[Editor’s note: Opinions expressed by the author are his own.]
The Permian Basin gets a bad rap for flaring, but most of the negative headlines refer to activity in Texas. What is often left unsaid is that the basin also stretches into New Mexico, where an effective flaring rule set is giving the market clear and actionable signals, and pushing flaring in the right direction—downwards.
For those concerned about the impact of flaring (and venting) on the environment and on our industry, New Mexico—which also includes the San Juan and Raton basins—is an example worth paying attention to.
A Downward Trend
According to the U.S. Department of Energy’s Office of Fossil Energy, New Mexico’s performance on flaring and venting has been impressive.
In 2013, the state flared or vented 58 million cubic feet per day (MMcf/d) of natural gas. In 2014, that number was 52 MMcf/d; in 2015, 68 MMcf/d. However, 2016 saw that figure plummet to 13 MMcf/d, dropping even further to 8 MMcf/d in 2017. A drop of 50 MMcf/d within four years—or 86%.
What makes this performance remarkable is that production has increased across the board at the same time. Crude oil production rose from 270,000 barrels per day (bbl/d) to 470,000 bbl/d. Overall natural gas production rose from 3,418 MMcf/d to 3,630 MMcf/d while gas produced from oil wells rocketed from 440 MMcf/d to 829 MMcf/d. Meanwhile, the total number of natural gas and gas-producing oil wells actually fell slightly from 54,300 to 53,700.
Put those numbers together and you have a narrative where the state has increased production of both oil and gas, from roughly the same number of gas-producing wells, while slashing venting and flaring—which state’s oil and gas industry wouldn’t want to tell a similar story?
A full comparison of different flaring regulatory regimes is a discussion for another place and another time, but there are key aspects of New Mexico’s approach that are worth highlighting.
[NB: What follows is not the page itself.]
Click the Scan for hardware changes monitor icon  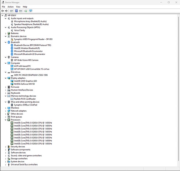(31, 11)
The New Mexico Administrative Code states that operators, “shall not flare or vent casinghead gas produced from a well after 60 days following the completion of a well. Exemptions to the rule exist and can be enacted by obtaining a permit. These exemptions include mechanical difficulties, associated gas having no commercial value, and other factors causing undue hardships to the applicant.”
In practice, this is a common-sense approach to flaring which doesn’t look to make operators’ lives hard during early production, and which recognizes there are circumstances that make flaring necessary. However, operators are not given carte blanche to flare out of convenience—the criteria are tougher than that.
Benefit Of Regulatory Certainty
Regulations provides the market with a clear rule-set to follow, on the basis of which companies can plan investments with a reasonable degree of certainty.
Look again at that precipitous drop from 68 MMcf/d to 13 MMcf/d. Why did that happen? Because a new pipeline and gas processing plant came online, giving a commercial outlet to previously flared gas. The project developer could be confident in its business case because there was clearly a surplus of flared gas that would have to be gathered instead, given the option. In other words, a well-regulated market created clear incentives and the market responded accordingly.
What Does The Future Hold?
Though flaring is falling, it is not quite at zero just yet. Most likely it never will be—given that there will always be mechanical issues and the like—but there is still room for improvement.
If we assume that the remainder is not accounted for by wells younger than 60 days, then presumably this means that there remain significant quantities of gas without an economic route to market, leading to flaring exemptions.
Perhaps that means scope for further pipelines and processing plants, but such infrastructure projects are expensive and often difficult. What if instead there was a way to economically capture and take associated gas to market (or capture for use onsite, such as in diesel co-generation)? If the example of 2015/16 is anything to go by, it would lead to a reduction in flaring and undermine the case for exemptions.
Such a process does in fact exist. It is now possible to deliver an entire modular LNG gas capture, processing and liquefaction and transportation solution with each module comfortably delivered by truck. Occupying a small site footprint and capable of producing LNG within hours, such a set-up can be utilized wherever there is road access and negates the need for gathering pipelines. The LNG produced can then be used onsite for power generation or delivered by road direct to end-users.
Requiring minimal investment from well owners, this process—which we call the Edge LNG virtual pipeline—creates an economic alternative to venting and flaring. True, that might undermine the justification for flaring exemptions that some enjoy—but who would mourn the loss when they gain a new revenue stream?
Because that’s what happens when you combine well-designed and defined market rules and innovative new technology—change for the better and a case-study in a well-functioning industry.
Mark Casaday is the CEO of Edge LNG and a veteran of the natural gas industry with more than 30 years’ experience in gathering, processing and distribution companies. In the course of his career, Mark has held leadership positions at gas companies including Niska Gas Storage Partners, Penn Octane Corp. and Mainline Energy Partners.